The duck, I thought, looked very good. It looked as if it had come back to life, if you could say that about an inanimate object. I kept my eyes fixed on its back and tail, where Elsie had somehow found and inserted a few green and black authentic duck feathers. I kept my eyes far away fr
om the beige envelope.
"When I saw the duck before," Saulnay said, "in my toy shop, I only had a moment, not nearly long enough to really inspect it. Even then I thought there was something wrong with the wings."
"The joints are rusted, that's all." Elsie rubbed her face where he had slapped her.
"Show me."
"Look for yourself."
He held up the splinted fingers. "A little domestic accident," he said, "when I was chasing our friend Mr. Keats in the Marais. It's not serious but awkward for working with tools. Show me."

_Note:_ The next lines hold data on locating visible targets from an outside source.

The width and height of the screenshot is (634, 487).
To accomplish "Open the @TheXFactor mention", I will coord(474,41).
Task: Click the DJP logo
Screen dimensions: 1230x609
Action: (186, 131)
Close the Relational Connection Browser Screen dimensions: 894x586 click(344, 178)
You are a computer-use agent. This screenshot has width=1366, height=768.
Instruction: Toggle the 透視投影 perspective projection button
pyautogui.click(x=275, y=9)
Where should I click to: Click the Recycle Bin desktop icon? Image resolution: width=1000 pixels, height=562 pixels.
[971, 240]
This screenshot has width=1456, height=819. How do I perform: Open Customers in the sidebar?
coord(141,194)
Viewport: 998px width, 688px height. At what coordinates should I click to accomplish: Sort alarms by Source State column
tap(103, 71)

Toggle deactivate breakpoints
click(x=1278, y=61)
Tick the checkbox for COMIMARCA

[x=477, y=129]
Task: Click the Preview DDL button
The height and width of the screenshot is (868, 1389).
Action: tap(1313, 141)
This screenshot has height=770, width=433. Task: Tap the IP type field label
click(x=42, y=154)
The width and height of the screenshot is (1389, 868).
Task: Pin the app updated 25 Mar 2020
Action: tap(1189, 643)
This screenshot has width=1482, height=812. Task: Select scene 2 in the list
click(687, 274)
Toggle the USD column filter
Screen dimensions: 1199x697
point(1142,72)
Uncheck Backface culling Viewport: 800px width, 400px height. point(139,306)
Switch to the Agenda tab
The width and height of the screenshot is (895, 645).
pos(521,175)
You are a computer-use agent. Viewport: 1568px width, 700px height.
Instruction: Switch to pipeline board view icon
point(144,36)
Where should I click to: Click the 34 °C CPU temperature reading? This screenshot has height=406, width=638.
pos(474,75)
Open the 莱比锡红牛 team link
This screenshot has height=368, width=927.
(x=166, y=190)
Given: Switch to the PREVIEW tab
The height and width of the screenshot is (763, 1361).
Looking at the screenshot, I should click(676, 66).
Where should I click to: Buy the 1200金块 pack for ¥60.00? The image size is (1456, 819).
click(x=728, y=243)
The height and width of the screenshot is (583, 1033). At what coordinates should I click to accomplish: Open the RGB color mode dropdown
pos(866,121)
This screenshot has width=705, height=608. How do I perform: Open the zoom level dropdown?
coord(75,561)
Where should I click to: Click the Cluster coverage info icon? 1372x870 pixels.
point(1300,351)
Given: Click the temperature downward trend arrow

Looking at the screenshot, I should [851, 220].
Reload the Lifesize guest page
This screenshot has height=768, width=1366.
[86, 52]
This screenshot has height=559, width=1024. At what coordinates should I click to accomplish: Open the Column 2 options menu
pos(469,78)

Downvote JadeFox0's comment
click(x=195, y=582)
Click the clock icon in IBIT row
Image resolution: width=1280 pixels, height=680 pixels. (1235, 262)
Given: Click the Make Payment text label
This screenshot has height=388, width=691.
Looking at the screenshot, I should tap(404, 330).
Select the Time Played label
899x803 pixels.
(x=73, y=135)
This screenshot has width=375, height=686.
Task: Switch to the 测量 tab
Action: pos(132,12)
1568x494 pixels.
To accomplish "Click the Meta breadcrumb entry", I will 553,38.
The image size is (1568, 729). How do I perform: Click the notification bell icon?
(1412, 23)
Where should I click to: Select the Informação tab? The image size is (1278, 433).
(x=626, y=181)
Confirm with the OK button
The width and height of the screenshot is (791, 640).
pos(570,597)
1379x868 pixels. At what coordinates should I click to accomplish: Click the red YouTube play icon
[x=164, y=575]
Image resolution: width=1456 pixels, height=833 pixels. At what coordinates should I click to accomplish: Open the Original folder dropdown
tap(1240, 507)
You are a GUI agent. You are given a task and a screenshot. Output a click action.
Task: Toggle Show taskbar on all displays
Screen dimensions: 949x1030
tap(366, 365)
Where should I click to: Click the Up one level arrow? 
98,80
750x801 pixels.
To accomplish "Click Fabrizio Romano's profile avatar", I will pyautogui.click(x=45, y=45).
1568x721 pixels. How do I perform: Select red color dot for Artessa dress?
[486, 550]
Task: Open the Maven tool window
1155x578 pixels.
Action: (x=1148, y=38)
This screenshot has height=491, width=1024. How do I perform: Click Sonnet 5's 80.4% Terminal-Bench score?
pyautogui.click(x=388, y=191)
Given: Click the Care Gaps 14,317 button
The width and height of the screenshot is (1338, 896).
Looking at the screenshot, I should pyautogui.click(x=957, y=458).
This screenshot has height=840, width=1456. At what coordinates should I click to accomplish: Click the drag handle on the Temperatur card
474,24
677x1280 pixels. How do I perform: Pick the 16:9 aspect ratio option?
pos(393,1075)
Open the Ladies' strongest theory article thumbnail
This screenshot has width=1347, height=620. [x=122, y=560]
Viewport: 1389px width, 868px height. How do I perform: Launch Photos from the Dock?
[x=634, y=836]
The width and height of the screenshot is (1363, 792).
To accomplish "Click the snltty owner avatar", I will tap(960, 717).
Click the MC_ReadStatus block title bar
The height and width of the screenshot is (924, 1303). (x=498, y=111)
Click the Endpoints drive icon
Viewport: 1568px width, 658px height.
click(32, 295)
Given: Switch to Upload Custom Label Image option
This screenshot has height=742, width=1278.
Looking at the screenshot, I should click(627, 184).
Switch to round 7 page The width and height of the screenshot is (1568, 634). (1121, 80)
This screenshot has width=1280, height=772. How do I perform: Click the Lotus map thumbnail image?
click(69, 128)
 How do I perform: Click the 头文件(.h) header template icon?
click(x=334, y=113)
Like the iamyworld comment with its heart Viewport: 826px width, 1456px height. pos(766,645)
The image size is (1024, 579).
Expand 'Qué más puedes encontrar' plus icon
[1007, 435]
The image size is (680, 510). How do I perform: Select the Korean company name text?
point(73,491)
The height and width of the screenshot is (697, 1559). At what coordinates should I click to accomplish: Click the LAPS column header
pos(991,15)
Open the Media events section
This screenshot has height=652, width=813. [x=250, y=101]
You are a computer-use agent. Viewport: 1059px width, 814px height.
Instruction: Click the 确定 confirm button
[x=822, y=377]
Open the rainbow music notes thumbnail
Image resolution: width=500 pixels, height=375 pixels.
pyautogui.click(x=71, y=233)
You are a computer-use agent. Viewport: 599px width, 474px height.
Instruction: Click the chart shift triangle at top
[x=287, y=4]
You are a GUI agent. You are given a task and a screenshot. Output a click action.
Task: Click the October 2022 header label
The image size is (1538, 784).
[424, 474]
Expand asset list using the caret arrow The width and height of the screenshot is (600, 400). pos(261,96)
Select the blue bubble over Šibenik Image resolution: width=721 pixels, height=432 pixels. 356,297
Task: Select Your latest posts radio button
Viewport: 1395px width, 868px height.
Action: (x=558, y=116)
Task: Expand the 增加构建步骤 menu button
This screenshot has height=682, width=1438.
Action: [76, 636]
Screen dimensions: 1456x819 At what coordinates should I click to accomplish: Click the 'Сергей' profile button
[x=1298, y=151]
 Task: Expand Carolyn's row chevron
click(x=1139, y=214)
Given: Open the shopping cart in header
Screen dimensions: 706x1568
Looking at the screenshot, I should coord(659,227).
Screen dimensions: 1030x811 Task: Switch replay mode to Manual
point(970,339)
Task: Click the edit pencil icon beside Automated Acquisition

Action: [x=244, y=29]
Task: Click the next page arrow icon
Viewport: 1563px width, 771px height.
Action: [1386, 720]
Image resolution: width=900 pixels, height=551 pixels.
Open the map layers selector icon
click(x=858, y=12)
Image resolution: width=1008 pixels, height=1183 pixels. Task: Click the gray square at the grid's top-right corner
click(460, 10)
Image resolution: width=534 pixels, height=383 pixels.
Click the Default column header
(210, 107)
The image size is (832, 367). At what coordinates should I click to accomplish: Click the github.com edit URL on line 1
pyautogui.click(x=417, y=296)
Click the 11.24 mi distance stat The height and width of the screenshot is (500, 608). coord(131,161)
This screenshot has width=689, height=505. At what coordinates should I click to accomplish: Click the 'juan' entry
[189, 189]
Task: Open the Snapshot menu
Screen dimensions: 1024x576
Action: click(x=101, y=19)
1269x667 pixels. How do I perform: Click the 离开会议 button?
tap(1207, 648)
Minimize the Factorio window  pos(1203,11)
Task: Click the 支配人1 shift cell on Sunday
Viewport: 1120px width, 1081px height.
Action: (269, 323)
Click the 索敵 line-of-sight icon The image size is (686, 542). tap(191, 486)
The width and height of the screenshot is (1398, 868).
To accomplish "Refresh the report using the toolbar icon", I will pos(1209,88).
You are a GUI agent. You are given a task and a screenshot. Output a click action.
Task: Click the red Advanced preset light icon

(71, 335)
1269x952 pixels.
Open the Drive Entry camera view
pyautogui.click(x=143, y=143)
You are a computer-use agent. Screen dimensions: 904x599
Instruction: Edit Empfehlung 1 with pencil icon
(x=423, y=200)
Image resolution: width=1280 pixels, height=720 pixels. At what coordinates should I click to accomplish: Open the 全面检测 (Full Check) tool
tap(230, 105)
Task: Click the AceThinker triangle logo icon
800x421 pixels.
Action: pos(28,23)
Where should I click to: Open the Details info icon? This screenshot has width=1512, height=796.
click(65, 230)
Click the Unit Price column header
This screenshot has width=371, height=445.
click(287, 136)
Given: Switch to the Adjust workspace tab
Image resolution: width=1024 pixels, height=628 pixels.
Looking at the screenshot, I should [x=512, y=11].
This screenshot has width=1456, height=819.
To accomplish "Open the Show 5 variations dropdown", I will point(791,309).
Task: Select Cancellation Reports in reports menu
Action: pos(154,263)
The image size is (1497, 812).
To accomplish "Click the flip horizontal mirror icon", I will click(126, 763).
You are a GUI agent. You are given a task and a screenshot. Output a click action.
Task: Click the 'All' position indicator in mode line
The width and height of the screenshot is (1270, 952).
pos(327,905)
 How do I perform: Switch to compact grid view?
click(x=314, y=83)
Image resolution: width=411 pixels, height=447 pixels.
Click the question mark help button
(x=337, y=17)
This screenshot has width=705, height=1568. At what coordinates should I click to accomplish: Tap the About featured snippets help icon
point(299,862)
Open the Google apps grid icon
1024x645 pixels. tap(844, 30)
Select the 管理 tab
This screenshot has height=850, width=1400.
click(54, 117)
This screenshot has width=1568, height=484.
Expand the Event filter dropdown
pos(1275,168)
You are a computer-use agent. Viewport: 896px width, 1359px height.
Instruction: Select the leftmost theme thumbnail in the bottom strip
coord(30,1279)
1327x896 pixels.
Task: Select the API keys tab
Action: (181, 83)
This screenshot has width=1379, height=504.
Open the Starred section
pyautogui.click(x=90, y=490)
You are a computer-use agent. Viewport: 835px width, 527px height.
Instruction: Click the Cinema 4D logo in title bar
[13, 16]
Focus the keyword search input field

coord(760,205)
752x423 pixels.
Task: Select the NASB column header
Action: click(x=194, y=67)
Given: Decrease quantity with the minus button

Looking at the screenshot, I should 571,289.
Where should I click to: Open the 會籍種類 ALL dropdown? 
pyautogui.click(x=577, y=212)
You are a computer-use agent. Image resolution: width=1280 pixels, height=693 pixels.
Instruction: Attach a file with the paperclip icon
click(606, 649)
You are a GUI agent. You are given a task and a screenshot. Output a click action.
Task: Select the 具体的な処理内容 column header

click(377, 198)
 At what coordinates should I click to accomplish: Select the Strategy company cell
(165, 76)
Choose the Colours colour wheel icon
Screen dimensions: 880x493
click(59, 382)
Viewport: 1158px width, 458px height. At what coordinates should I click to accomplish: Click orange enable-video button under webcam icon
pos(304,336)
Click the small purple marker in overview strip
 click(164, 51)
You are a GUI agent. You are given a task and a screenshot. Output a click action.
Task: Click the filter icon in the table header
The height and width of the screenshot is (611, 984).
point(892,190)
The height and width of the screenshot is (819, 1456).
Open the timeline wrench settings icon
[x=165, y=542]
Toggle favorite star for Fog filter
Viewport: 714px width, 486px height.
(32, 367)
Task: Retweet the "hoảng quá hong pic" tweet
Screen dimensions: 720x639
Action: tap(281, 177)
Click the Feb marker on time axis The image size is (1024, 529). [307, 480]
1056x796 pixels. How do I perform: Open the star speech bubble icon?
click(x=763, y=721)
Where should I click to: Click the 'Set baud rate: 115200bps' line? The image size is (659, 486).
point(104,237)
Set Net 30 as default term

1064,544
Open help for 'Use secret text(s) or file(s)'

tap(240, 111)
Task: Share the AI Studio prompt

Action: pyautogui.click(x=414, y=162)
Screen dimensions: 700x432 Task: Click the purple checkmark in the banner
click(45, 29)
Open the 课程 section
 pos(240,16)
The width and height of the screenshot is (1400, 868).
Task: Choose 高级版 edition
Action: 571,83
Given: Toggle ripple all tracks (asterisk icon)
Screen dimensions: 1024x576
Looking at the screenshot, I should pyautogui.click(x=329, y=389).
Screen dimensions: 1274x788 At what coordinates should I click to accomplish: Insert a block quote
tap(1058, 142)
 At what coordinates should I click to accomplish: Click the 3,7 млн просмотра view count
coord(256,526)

Elsie looked at the bandage without expression for a moment. Then she leaned forward and twisted a rod I couldn't see and the right wing came off in her hand. At the same time, almost exactly as it said in Vaucanson's book, the flexible tube of the neck rose and straightened as if the duck were about to swallow.
Saulnay leaned forward as well, into the light. I strained against the rope on my wrists and let my eyes go to Johannes, but he was a good two feet away, staring back at me, and the pistol in his fist was almost touching Elsie's back.
"Again," Saulnay said. He concentrated intensely on something in the duck's motion. Then Elsie did the same thing with the left wing and placed the two wings side by side on the table, next to the envelope. I pressed my feet against the floor and made the chair legs scrape.
"Let Elsie go," I said.
"Nonsense." Saulnay picked up a tiny screwdriver with his good hand and began to probe the joint where the right wing joined the body and the rods from the now nonexistent pedestal would have turned the cams. He glanced up at Johannes. "Check your knots."
Johannes was broad-shouldered and angular, not heavy and flabby like his uncle. He had changed his quilted Alsatian jacket for a heavy wool blouson and a black roll-necked sweater and I could smell the sweat and oil on it as he came close. He knelt and stretched out his left hand to test the knots, but he kept the pistol in his right hand carefully back. After a second I recognized it as the same Webley revolver he had used before, at the Métro, a deadly efficient weapon, elegant and brutal in the best English tradition.